--- Document excerpt ---
^^^^^^^^

Smoky was found in a foxhole in New Guinea in February 1944. The American soldier who found her thought she must have been a Japanese soldier’s dog, but when he took her to a POW camp, they found out she didn’t understand commands in Japanese or English. The soldier sold Smoky to Cpl. William Wynne of Cleveland, Ohio for two dollars.
Over the next two years, Wynne carried Smoky in his backpack as he fought in the jungles of Rock Island and New Guinea and flew 12 air/sea rescue missions. Smoky survived 150 air raids on New Guinea and made it through a typhoon at Okinawa. She would warn G.I’s of incoming artillery and was dubbed the “angel from a foxhole.”
Early in retaking the Philippines, combat engineers were setting up a telegraph line to an airfield. The joints collapsed and filled with sand. Wynne knew that Smoky could climb through the pipe with a new line. Smoky’s work saved approximately 250 ground crewmen from having to move around and kept 40 fighters and reconnaissance planes operational.

^^^^^^^^

--- Data excerpt ---
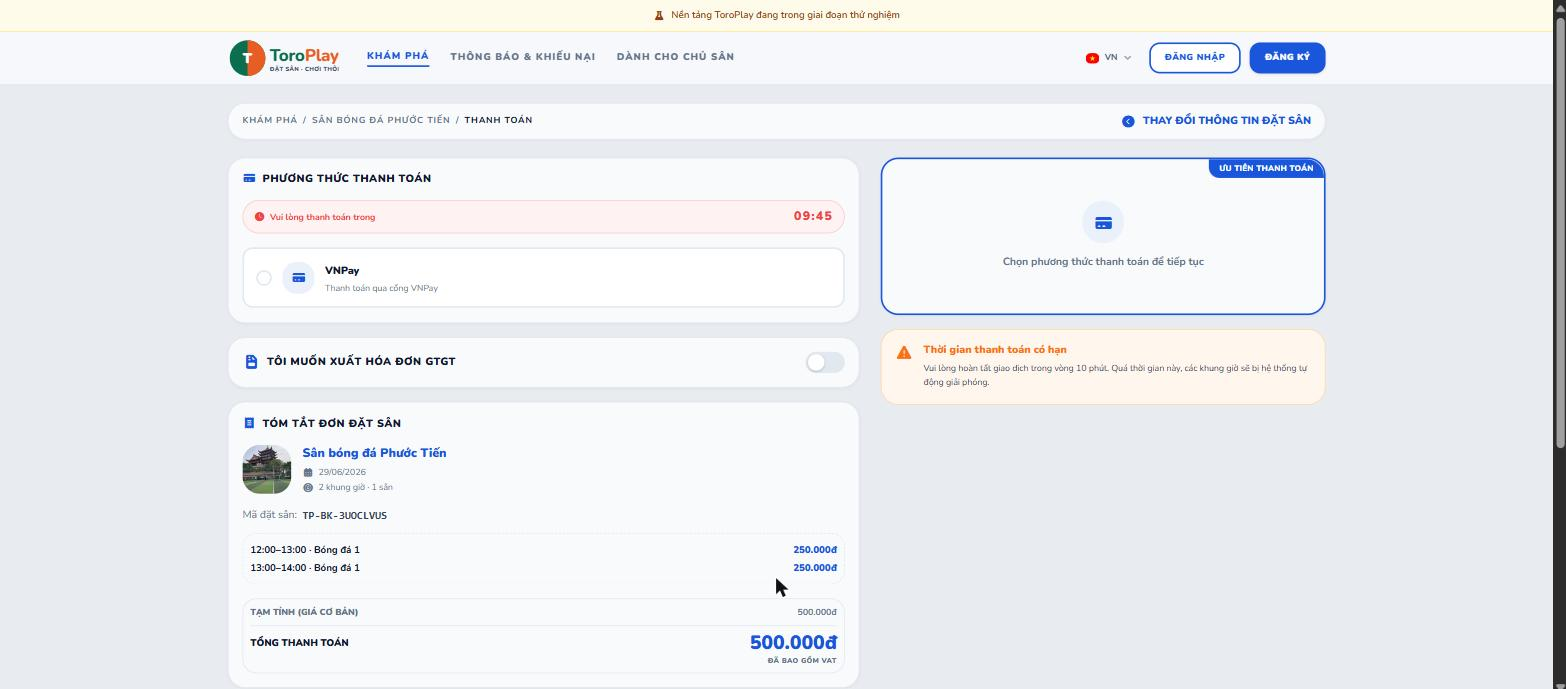This screenshot has height=689, width=1566.
Task: Select the VNPay radio button
Action: point(264,278)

^^^^^^^^

--- To do ---
A – Reproduce the passage about Smoky word for word, from "Over the next" up to and including "reconnaissance planes operational.".
B – Answer these questions using the passage about Smoky:
(i) How much did Cpl. William Wynne pay for Smoky?
(ii) How many air raids on New Guinea did Smoky survive?
(iii) About how many ground crewmen did Smoky's work save from having to move around?
C – List every named place in the passage about Smoky where wartime events involving Smoky or Wynne took place.

--- Answers for the tasks ---
A –
Over the next two years, Wynne carried Smoky in his backpack as he fought in the jungles of Rock Island and New Guinea and flew 12 air/sea rescue missions. Smoky survived 150 air raids on New Guinea and made it through a typhoon at Okinawa. She would warn G.I’s of incoming artillery and was dubbed the “angel from a foxhole.”
Early in retaking the Philippines, combat engineers were setting up a telegraph line to an airfield. The joints collapsed and filled with sand. Wynne knew that Smoky could climb through the pipe with a new line. Smoky’s work saved approximately 250 ground crewmen from having to move around and kept 40 fighters and reconnaissance planes operational.

B –
(i) Two dollars.
(ii) 150.
(iii) Approximately 250.

C –
New Guinea
Rock Island
Okinawa
The Philippines